ATHENS, Greece, MAR. 23, 2001 (Zenit.org).- The head of the Greek Orthodox Church decided it will welcome John Paul II for a visit because he showed "serious signs of repentance" for "the first time after centuries of Vatican intransigence."
Archbishop Christodulos, leader of the Greek Orthodox, said the Vatican must still take "many steps" of repentance. His comments were seen as a response to nationalist Orthodox who strongly oppose the visit, which is scheduled for May 4-5.
Eustachios Kolas, president of the Association of Greek Clergy, representing 8,000 Orthodox parish priests, referred to John Paul II as the "grotesque, two-headed monster of Rome" and a "wolf dressed in sheepskin."
Meanwhile in Reggio, Italy, Patriarch Bartholomew I of Constantinople publicly expressed his satisfaction over John Paul II's upcoming trip to Athens, which has generated opposition among some nationalist Orthodox.
At the end of his visit to southern Italy, the patriarch told the Italian newspaper Avvenire: "I greet with great joy the imminent visit of our brother John Paul II to Greece, and I hope it will make a contribution to the dialogue and spirit of fraternity between our Churches."
The Pope's visit to Greece, following in the footsteps of the Apostle Paul, is expected to take place between May 4-5, as confirmed from Athens by the apostolic nuncio in Greece, Archbishop Paul Fouad Tabet.
Some circles of the Greek Orthodox Church oppose to the Roman Pontiff's stepping on Orthodox soil. Asked about these reactions, the patriarch responded: "What will be, will be. I am very happy about the fact that the visit can take place."
Among the archbishop of Athens, head of the autonomous Church of Greece, and the patriarch of Constantinople, he is "primus inter pares," but he does not have effective authority over the other Orthodox Churches.
Meanwhile, John Paul II sent a special message to the patriarch, who is expected to attend an ecumenical prayer meeting this evening, organized by the Catholic Church in Sicily.

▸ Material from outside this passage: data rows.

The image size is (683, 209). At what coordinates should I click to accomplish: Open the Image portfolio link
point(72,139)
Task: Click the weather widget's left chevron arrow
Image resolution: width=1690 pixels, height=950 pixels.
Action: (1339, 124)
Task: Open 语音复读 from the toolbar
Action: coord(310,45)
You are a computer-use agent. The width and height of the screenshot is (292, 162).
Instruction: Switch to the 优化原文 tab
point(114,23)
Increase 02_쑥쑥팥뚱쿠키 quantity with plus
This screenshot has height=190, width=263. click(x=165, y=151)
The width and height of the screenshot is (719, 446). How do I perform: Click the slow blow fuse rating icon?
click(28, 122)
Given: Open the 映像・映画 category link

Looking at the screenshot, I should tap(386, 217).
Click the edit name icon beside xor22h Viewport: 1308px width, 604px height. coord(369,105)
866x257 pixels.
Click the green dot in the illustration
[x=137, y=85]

In his message, sent to the Sicilian bishops' conference, the Holy Father expresses the hope that this prayer initiative, which will also be attended by Cardinal Edward I. Cassidy, president emeritus of the Pontifical Council for Promoting Christian Unity, will help to foster full communion among Christians, which must be encouraged "especially through the ecumenism of holiness, prayer, and charity in truth."
"Every possible effort must be made to hasten the fulfillment of the unity of believers in Christ," the Pope said.
The patriarch attended a meeting this week in Acireale as part of the program of the fourth Congress of the Sicilian Churches.